Input for this task Start Marker

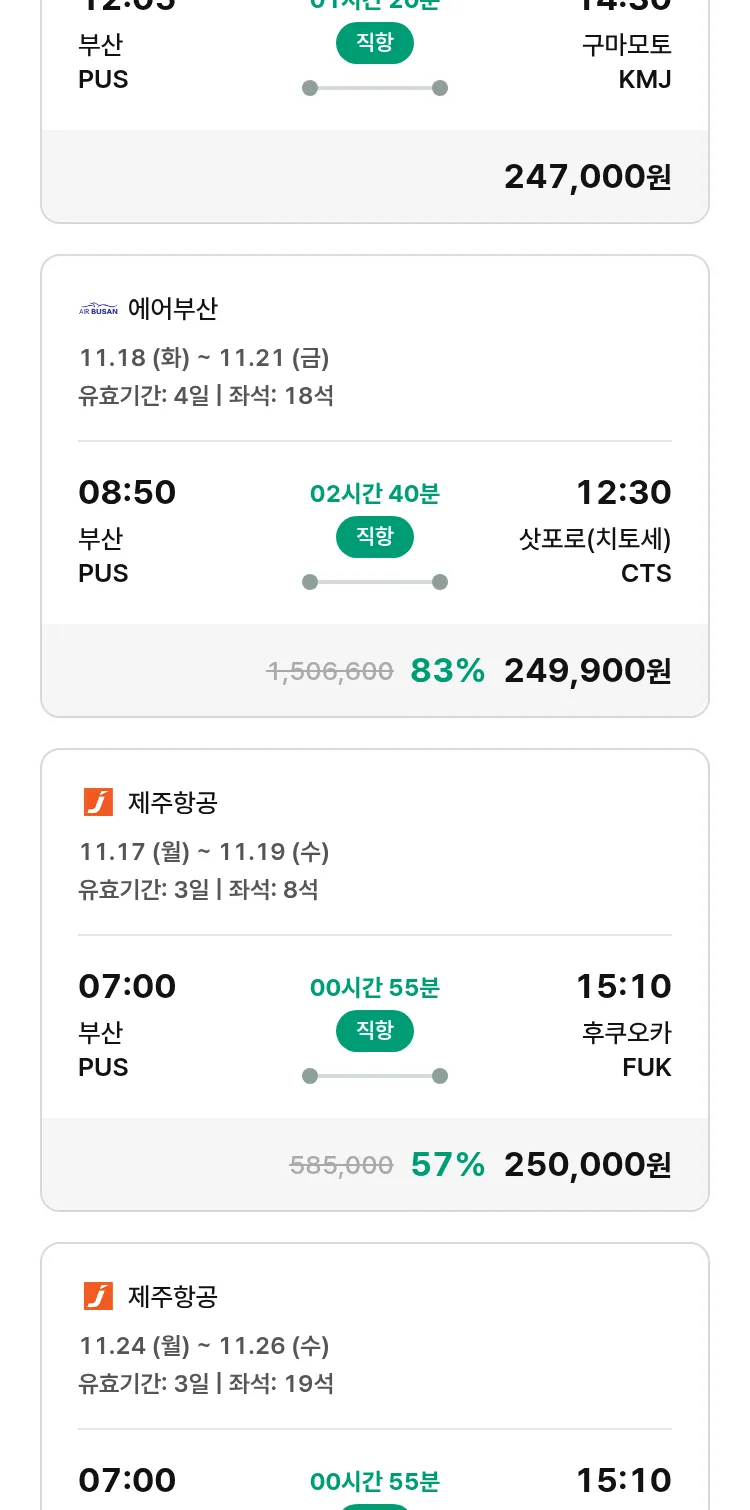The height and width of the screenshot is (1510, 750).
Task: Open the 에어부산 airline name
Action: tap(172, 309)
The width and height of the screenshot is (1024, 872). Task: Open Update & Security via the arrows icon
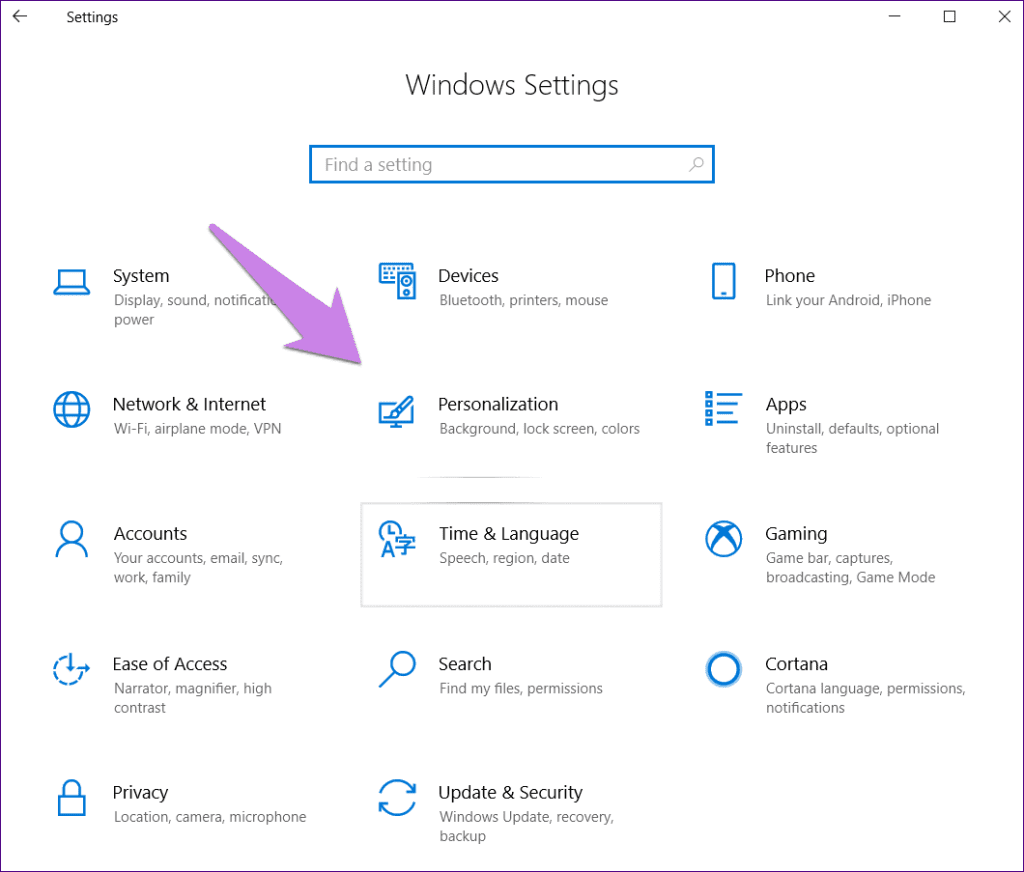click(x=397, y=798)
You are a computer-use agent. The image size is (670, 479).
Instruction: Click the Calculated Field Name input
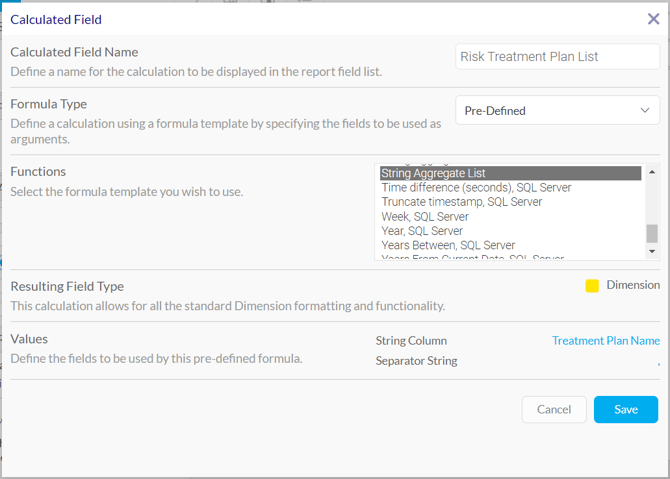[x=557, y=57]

Input for this task End Marker

• _Instructions to follow_:
Omit the pictures, and please restate word for word the lines running from the line with "The width and" to the end of the entries.

• _Answer box_:
The width and height of the screenshot is (1024, 872). Task: Open Update & Security via the arrows icon
click(x=397, y=798)
You are a computer-use agent. The image size is (670, 479).
Instruction: Click the Calculated Field Name input
[x=557, y=57]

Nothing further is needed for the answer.